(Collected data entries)

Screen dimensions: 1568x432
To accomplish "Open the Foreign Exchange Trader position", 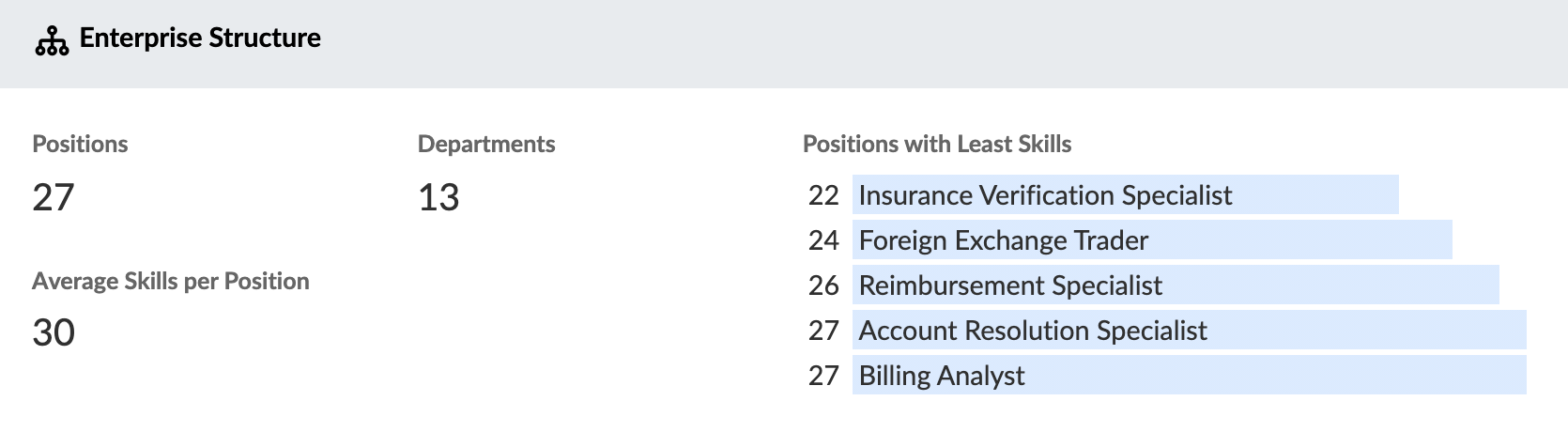I will [1003, 240].
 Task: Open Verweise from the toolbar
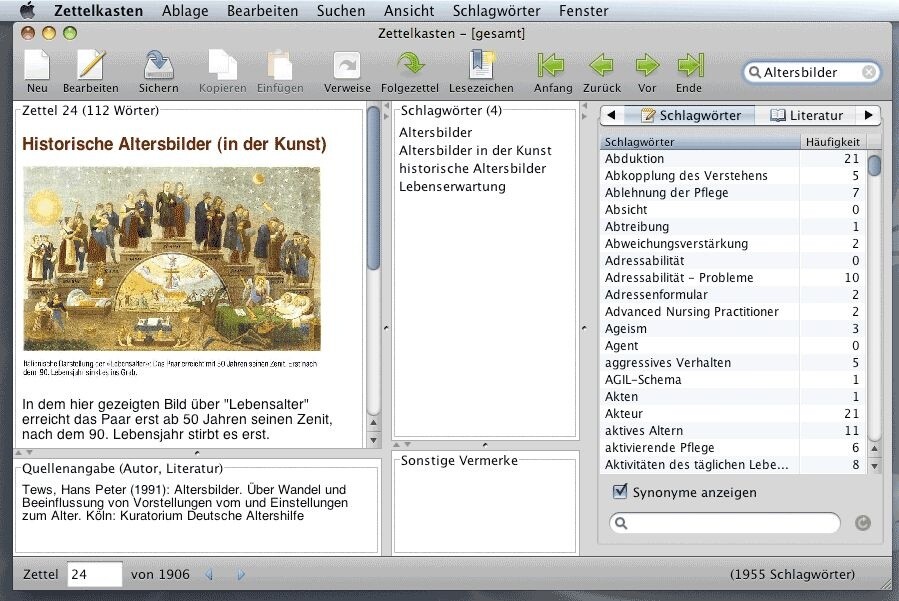pyautogui.click(x=347, y=71)
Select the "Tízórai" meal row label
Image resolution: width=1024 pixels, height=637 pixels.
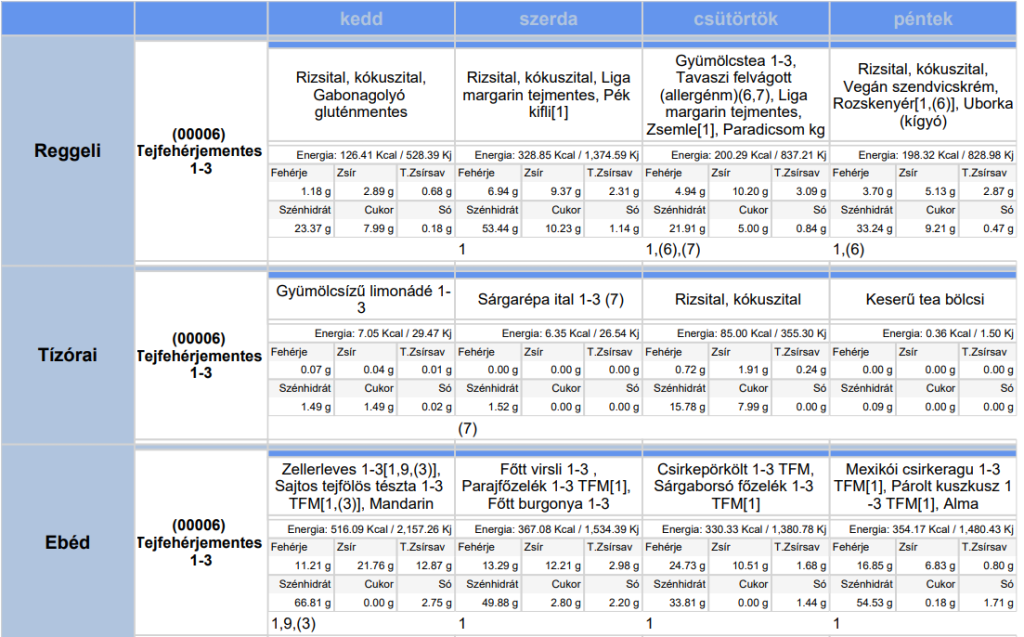tap(67, 355)
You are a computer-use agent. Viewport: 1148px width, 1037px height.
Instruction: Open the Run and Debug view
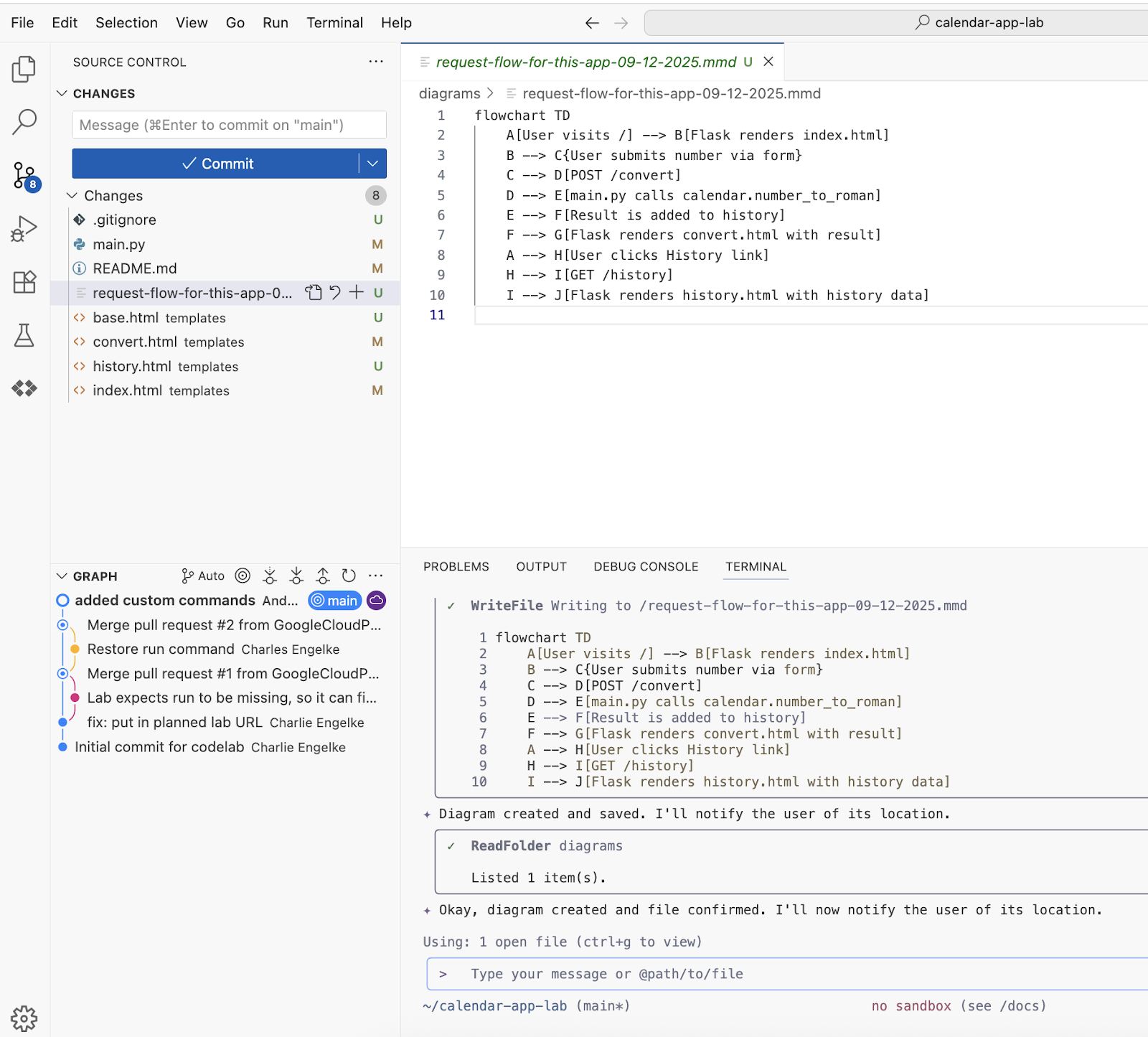click(24, 229)
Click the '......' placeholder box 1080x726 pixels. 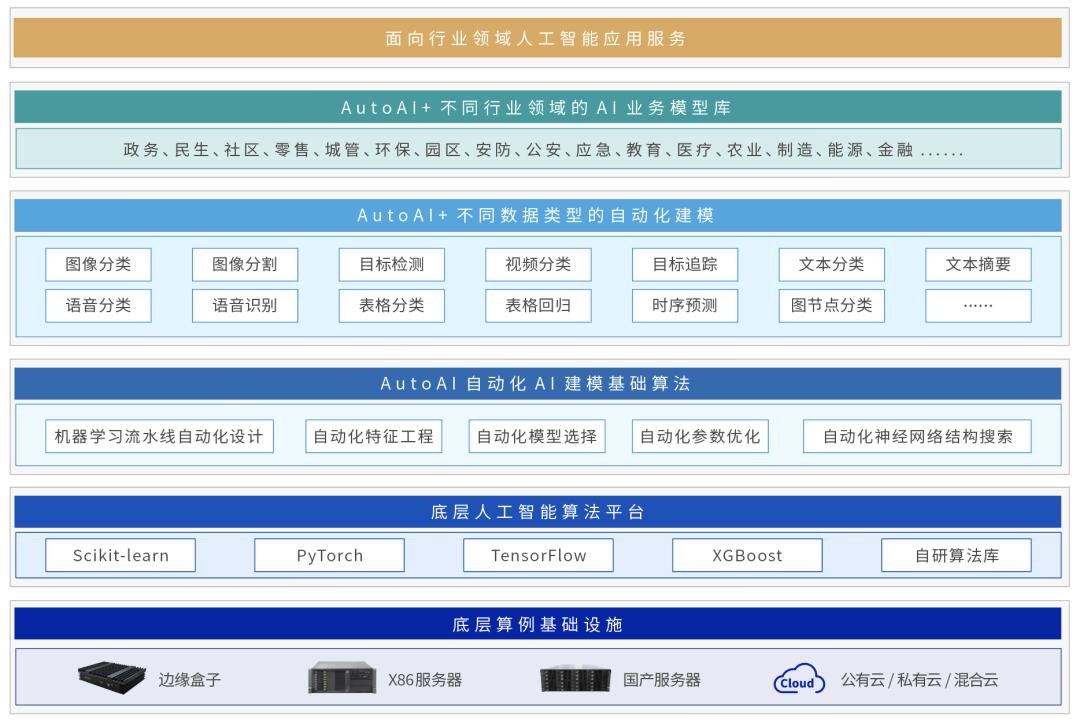(977, 306)
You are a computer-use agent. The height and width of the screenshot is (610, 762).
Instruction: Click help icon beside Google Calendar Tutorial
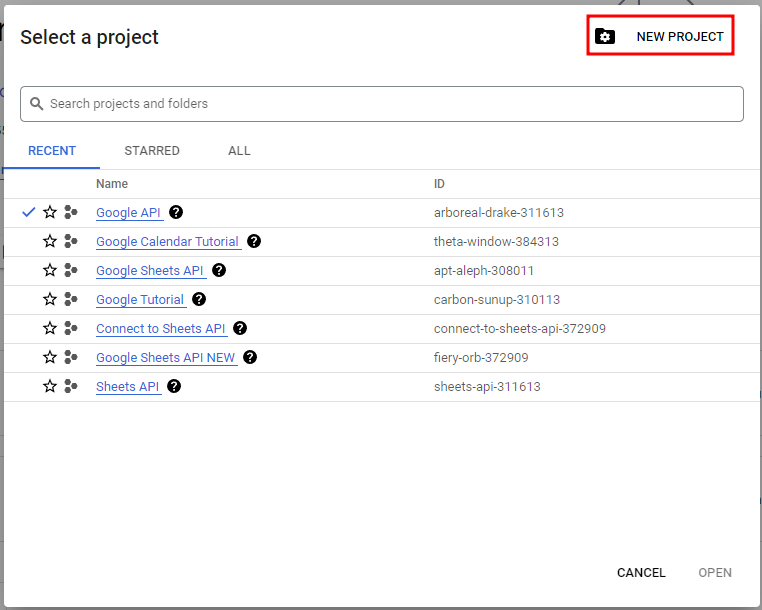[254, 241]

What the task asks:
All lines between the one that contains "You are a computer-use agent. The" and the end of the records above, both included, are to be returned exactly as they stand, except for pictures, which are omitted.

Finished exercise:
You are a computer-use agent. The height and width of the screenshot is (610, 762).
Instruction: Click help icon beside Google Calendar Tutorial
[254, 241]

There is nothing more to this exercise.